A posthumous debut novel - wry, wise, and outrageous - from award-winning journalist Michael Hastings, based on his experiences working for Newsweek

The year is 2002. Weekly news magazines dominate the political agenda in New York and Washington. A young journalist named Michael M. Hastings is an intern at The Magazine, wet behind the ears, the only one in the office who has actually read his coworkers' books. He will stop at nothing to turn his internship into a full-time position and has figured out just who to impress: Nishant Patel, the international editor, and Sanders Berman, managing editor - both vying for the job of editor-in-chief. While Berman and Nishant try to one-up each other pontificating on cable news, A. E. Peoria - the one reporter seemingly doing any work - is having a career crisis. He has just returned from Chad, where instead of reporting on the genocide, he was told by his editors to focus on mobile-phone outsourcing, as it's more relevant.
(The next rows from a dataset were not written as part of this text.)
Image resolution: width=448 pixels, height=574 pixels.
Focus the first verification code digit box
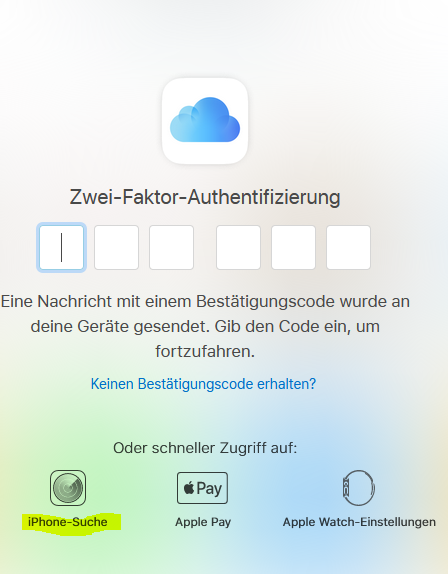pyautogui.click(x=61, y=247)
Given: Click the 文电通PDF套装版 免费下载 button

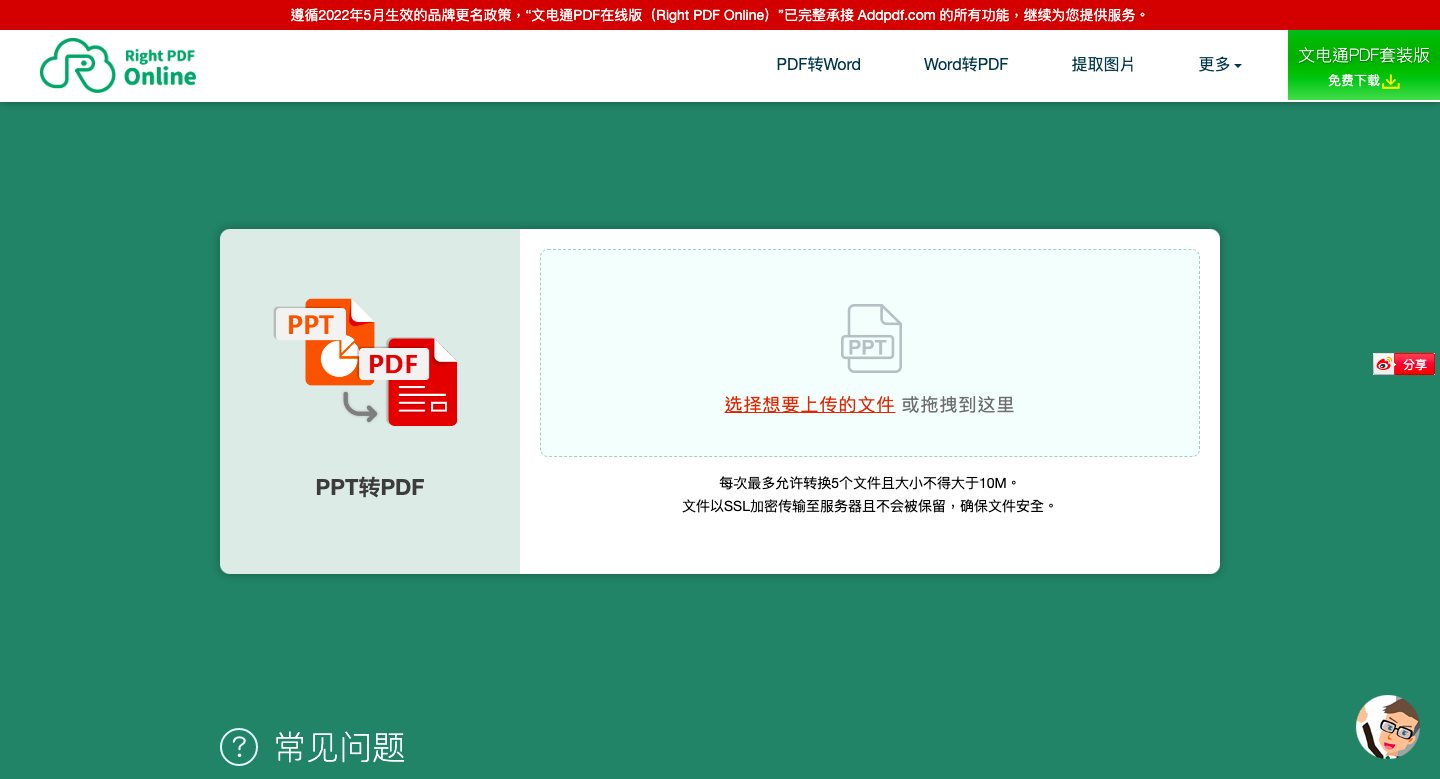Looking at the screenshot, I should point(1362,65).
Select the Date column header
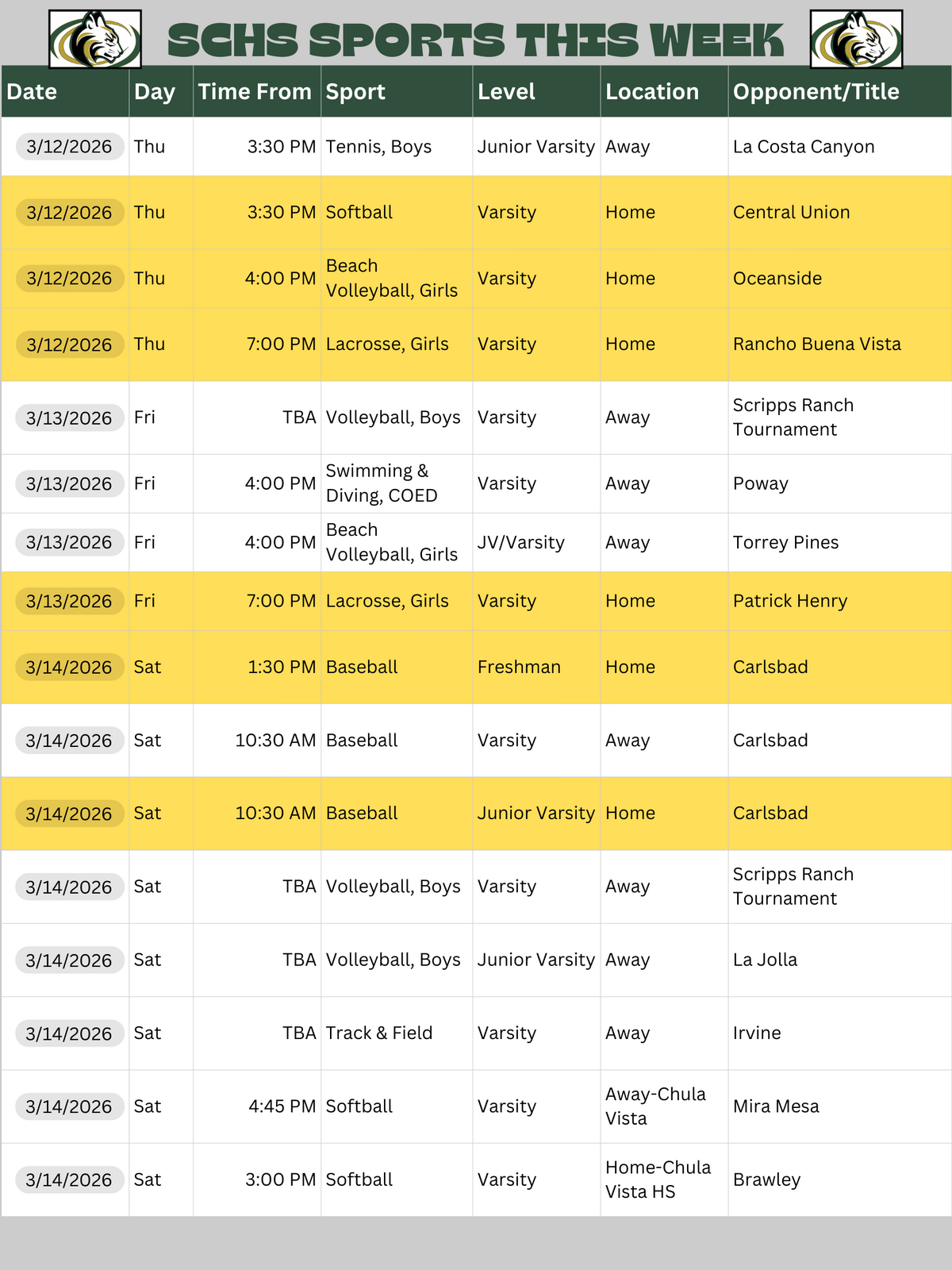 (32, 92)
Then suddenly, the United States invades Iraq - and all hell breaks loose.

As Hastings loses his naïveté about the journalism game, he must choose where his loyalties lie: With the men at The Magazinewho can advance his career or with his friend in the field who is reporting the truth.

The Last Magazine is the debut novel from Michael Hastings, discovered in his files after his death in June 2013. Based on Hastings' own experiences, it is funny, sharp, and fast-paced, a great book about the news game's final days in the tradition of Evelyn Waugh's Scoop, Hunter S. Thompson's The Rum Diary, and Calvin Trillin's Floater.

©2014 Michael Hastings (P)2014 Blackstone Audio, Inc.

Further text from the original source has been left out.